## REQUIREMENTS
Can you write these items out again, swapping "hatch" for "door" and changing nothing else?

## MATERIAL TO PROCESS
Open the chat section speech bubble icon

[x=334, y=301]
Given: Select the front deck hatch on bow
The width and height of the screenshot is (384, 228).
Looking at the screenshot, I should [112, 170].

## OUTPUT BELOW
Open the chat section speech bubble icon

[x=334, y=301]
Given: Select the front deck door on bow
The width and height of the screenshot is (384, 228).
Looking at the screenshot, I should [112, 170].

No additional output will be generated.